* EXERCISE REQUIREMENTS *
From the data below, set down exactly the lines between the one holding "The width and height of the screenshot is (834, 742)." and the one holding "has height=481, width=851.", inclusive, and no others.

==============================

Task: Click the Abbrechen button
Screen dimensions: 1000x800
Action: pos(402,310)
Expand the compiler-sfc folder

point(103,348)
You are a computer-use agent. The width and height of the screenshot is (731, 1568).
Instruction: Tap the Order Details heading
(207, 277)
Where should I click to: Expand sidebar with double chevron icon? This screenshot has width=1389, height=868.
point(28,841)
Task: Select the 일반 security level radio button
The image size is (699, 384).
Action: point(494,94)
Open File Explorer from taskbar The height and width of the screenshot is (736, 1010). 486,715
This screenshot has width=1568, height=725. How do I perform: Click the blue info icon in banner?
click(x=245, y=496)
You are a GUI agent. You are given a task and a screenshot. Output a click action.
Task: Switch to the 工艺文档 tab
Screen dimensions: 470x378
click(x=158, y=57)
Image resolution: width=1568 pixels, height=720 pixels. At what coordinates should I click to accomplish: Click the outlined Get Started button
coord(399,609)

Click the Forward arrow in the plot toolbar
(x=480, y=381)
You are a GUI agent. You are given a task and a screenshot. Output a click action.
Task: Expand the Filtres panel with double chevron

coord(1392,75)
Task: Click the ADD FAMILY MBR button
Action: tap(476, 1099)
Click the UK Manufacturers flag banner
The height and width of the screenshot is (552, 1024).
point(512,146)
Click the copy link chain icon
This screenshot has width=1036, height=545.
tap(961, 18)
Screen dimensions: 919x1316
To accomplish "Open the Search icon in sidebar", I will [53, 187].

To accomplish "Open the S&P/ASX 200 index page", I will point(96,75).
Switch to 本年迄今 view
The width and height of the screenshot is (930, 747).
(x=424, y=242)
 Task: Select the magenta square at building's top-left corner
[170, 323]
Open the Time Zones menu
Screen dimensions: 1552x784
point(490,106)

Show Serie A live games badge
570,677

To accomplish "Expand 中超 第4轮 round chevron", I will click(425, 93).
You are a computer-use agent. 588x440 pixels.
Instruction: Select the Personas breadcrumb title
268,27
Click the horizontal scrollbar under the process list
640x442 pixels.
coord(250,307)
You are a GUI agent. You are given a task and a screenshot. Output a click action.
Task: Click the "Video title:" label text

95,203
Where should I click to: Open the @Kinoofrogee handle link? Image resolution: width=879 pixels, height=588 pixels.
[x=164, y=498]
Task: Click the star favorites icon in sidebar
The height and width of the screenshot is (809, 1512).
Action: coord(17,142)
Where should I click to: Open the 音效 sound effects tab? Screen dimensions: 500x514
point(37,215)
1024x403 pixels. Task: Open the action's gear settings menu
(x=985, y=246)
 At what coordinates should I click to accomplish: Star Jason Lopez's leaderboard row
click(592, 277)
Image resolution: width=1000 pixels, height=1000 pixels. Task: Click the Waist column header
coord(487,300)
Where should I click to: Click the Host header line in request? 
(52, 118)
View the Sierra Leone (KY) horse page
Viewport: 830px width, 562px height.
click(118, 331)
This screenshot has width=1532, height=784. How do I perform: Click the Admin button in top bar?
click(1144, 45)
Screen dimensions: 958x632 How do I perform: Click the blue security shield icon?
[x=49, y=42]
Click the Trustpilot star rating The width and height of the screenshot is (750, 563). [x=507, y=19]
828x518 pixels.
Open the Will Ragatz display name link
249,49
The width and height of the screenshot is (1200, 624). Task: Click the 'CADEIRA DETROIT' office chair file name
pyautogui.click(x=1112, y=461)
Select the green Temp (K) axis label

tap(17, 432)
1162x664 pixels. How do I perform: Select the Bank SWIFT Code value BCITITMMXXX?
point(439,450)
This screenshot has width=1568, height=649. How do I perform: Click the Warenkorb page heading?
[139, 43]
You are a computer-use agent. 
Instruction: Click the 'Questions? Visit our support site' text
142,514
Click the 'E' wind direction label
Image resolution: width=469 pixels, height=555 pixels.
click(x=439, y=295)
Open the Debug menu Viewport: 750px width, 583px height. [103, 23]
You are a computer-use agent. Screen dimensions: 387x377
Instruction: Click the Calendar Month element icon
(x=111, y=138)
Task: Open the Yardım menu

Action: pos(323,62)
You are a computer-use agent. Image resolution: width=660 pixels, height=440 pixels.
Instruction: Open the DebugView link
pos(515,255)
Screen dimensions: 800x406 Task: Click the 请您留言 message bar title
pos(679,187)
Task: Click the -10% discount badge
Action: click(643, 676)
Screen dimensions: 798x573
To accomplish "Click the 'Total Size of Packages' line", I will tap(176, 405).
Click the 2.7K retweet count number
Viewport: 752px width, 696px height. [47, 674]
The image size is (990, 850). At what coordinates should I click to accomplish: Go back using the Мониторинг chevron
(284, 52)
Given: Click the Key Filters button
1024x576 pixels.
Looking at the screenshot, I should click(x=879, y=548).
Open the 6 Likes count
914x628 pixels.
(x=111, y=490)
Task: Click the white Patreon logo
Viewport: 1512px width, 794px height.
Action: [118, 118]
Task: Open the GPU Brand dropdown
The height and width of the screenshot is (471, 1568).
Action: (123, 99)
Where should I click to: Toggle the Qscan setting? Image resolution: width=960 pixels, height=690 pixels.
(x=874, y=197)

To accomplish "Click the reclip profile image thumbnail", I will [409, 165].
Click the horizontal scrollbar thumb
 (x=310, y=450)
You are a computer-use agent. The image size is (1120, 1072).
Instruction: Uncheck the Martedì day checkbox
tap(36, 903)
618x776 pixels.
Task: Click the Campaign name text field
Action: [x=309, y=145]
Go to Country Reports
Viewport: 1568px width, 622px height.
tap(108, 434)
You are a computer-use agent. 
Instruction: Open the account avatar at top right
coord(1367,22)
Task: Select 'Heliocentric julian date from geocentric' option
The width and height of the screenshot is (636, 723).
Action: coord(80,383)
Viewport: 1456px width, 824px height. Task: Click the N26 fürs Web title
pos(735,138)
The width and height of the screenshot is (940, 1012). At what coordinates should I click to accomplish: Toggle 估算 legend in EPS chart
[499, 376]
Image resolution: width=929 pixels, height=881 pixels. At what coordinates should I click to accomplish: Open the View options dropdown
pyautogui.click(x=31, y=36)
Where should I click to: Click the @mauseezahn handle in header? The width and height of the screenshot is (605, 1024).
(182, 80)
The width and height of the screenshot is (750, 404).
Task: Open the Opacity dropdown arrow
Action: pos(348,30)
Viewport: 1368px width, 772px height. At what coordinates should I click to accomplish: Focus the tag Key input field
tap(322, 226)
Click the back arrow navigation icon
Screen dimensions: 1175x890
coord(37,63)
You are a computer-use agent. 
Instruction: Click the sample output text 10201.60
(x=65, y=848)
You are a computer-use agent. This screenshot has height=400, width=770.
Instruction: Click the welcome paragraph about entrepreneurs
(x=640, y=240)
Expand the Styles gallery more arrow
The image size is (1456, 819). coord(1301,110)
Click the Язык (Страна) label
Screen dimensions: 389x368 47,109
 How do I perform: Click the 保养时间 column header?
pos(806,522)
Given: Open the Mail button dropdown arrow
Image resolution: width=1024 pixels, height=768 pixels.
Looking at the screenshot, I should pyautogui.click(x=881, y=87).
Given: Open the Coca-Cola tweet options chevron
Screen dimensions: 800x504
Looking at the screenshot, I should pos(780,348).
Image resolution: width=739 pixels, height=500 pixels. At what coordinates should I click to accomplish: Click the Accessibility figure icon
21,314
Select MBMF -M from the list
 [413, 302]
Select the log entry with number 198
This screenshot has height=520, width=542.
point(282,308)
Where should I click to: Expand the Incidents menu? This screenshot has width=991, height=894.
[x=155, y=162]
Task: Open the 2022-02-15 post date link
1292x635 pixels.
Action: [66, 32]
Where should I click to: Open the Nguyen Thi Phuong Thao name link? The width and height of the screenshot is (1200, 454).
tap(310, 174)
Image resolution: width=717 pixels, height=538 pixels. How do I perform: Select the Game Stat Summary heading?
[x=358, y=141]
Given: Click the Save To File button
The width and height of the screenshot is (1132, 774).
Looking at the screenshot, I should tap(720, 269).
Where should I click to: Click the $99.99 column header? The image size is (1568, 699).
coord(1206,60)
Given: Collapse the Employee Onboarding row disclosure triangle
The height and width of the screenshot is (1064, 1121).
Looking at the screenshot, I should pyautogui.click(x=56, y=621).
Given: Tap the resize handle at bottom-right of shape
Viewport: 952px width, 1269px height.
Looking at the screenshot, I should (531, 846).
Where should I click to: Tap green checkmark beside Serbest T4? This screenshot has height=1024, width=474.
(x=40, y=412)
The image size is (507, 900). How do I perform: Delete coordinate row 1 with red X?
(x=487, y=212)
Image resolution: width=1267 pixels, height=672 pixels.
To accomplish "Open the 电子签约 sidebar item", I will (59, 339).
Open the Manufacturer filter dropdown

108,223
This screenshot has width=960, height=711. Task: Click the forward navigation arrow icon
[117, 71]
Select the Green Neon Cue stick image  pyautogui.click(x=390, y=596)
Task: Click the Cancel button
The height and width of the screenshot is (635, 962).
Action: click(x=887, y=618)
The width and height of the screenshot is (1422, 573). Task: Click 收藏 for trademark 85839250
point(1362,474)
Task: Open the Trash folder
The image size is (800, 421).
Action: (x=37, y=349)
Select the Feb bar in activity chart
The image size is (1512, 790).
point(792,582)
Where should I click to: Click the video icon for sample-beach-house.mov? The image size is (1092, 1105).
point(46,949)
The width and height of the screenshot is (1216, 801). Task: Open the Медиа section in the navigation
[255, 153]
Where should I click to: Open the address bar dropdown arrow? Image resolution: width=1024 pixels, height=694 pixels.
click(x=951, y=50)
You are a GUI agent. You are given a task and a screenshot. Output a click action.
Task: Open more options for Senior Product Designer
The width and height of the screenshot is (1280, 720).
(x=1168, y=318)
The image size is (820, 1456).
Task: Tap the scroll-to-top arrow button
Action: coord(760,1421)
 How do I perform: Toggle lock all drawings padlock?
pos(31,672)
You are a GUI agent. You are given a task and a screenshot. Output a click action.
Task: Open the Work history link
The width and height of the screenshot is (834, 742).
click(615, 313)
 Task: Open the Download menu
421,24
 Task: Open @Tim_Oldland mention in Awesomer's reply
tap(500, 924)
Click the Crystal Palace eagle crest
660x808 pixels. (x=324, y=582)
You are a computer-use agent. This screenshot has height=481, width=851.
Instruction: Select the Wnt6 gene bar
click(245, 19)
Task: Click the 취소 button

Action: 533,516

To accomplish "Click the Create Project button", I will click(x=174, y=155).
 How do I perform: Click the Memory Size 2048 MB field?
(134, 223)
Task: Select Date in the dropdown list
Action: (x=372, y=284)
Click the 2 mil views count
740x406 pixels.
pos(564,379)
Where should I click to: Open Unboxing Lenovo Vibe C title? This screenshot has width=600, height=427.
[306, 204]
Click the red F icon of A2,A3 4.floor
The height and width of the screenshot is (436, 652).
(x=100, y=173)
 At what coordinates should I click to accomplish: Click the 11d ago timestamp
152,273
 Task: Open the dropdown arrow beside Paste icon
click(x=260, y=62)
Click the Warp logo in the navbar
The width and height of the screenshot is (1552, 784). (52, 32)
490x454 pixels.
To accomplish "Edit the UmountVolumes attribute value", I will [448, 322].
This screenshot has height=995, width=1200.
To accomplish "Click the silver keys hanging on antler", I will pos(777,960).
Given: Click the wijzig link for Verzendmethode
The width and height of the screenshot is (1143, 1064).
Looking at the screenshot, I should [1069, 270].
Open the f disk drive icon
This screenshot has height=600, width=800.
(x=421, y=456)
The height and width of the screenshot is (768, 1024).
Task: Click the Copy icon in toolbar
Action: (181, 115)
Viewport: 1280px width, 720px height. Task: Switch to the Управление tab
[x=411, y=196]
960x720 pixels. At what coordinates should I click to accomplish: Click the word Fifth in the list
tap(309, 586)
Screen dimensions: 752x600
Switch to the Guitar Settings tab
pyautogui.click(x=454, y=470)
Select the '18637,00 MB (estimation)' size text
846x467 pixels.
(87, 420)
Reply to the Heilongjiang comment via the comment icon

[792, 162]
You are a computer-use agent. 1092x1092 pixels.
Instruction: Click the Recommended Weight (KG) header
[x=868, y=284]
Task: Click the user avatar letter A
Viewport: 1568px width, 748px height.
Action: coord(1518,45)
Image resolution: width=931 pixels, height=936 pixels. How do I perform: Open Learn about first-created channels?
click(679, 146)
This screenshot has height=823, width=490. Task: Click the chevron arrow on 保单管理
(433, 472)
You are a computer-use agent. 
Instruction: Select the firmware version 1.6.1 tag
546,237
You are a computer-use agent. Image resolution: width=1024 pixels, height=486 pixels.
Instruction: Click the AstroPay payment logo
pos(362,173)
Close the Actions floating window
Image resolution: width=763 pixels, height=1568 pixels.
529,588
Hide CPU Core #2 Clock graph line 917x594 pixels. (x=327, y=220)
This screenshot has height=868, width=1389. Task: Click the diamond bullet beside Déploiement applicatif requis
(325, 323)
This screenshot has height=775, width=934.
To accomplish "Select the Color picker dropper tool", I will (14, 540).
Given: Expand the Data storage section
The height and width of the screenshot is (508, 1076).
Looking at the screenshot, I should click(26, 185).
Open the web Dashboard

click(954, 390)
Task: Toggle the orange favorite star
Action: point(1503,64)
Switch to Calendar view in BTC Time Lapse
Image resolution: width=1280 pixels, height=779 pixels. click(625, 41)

==============================

* EXPECTED ANSWER *
The width and height of the screenshot is (834, 742).
click(615, 313)
 Task: Open the Download menu
421,24
 Task: Open @Tim_Oldland mention in Awesomer's reply
tap(500, 924)
Click the Crystal Palace eagle crest
660x808 pixels. (x=324, y=582)
You are a computer-use agent. This screenshot has height=481, width=851.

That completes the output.